Now, they are not the only drivers to speak up, and there is no guarantee that any of the above saw Hamilton’s post before publishing their own message (it must be said Norris was mentioning the topic on his Twitch stream before Hamilton posted), but all of those comments came after Lewis criticized F1’s silence.
And the response has been enormous. The eldest of those drivers is Sainz at 25. The youngest is Norris at 20. And they were not too afraid to speak up and talk to their audience, whether they felt stronger to do so because of Hamilton’s original message or not.
A lot of these drivers speak to a much younger generation and different demographic than many other drivers – Hamilton included – might, and that’s why their voice is important. But it’s also brave for them to do so, knowing they are likely to receive abuse whatever they say.
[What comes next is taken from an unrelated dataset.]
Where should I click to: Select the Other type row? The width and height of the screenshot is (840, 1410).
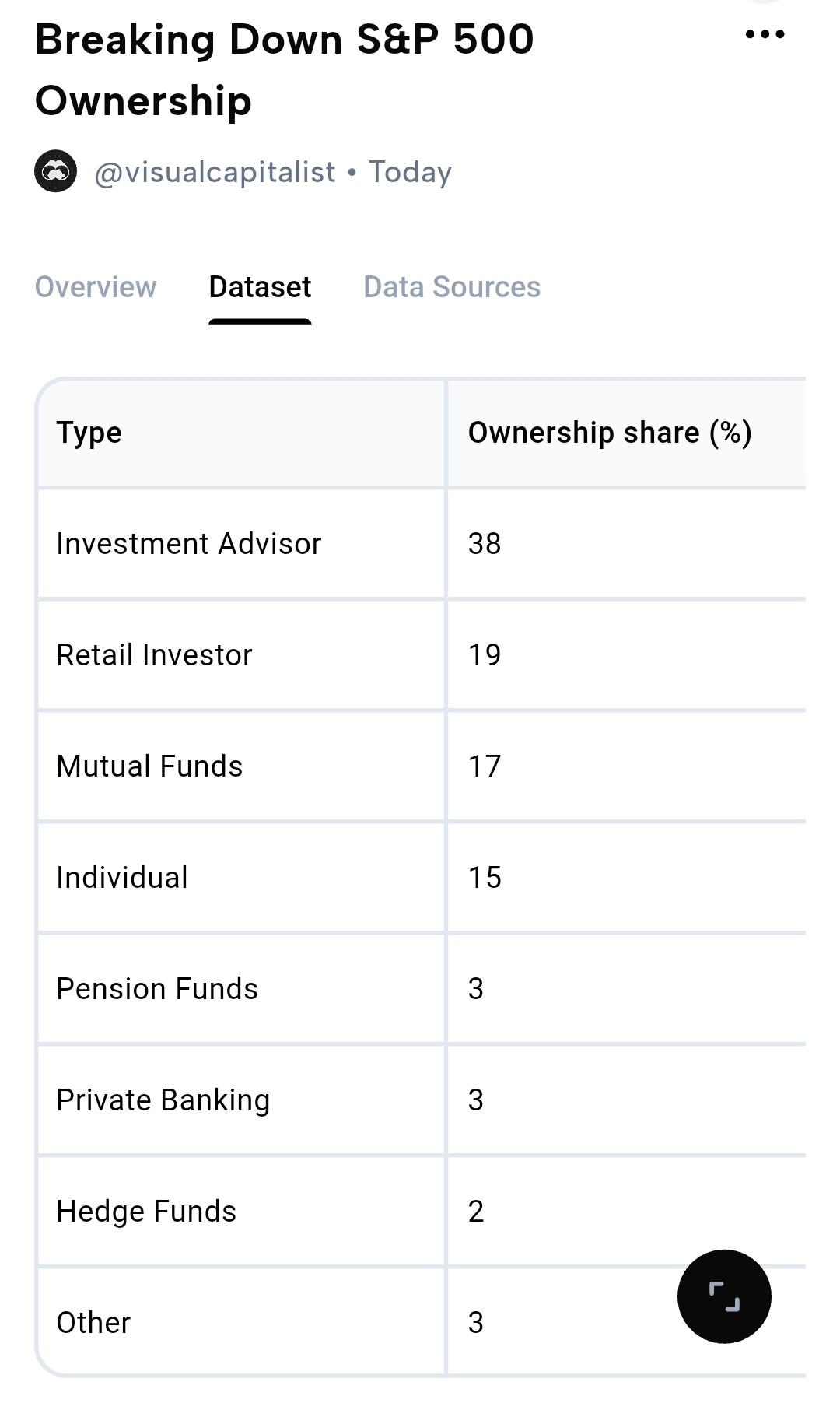[422, 1322]
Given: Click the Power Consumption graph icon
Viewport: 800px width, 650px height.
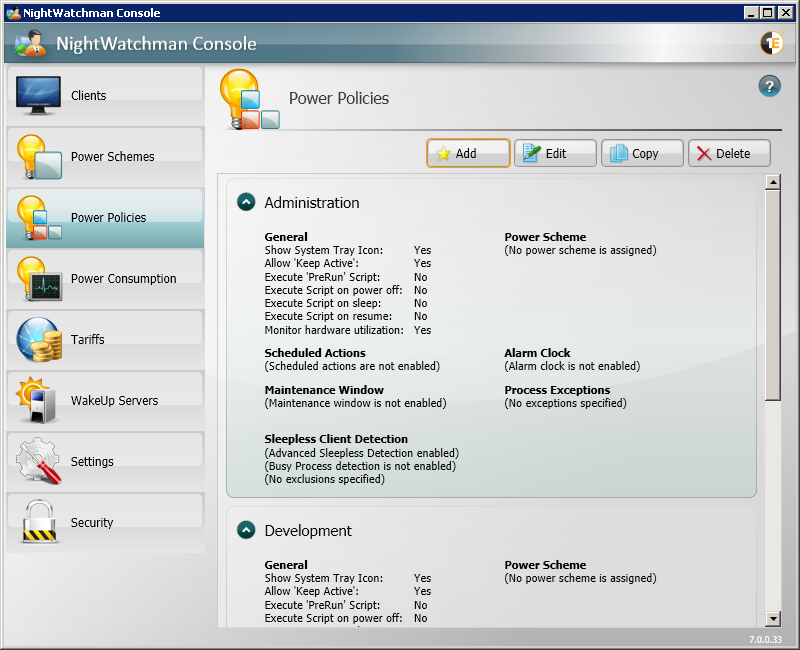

This is not about criticizing silence, and is not meant to cast a negative light on any driver who is yet to speak up. People will respond or highlight issues in their own way, and at a time when social media makes it easy to be skeptical of people jumping on the bandwagon – I’m sure I might get accused of that simply for writing this piece – more power to the people who stay silent until they have something really important to say, or find something really important they can do.
F1 is lucky to have Hamilton, someone willing to speak up about topics that really matter, and he is very much in the minority as a Black person in the sport. But he does not stand alone, and he has a new generation of drivers who are showing how willing they are to stand beside him. At this point that only takes the form of words on social media platforms, but Hamilton’s comments are hopefully the spark to instigate real change, and F1 should be grateful to have him.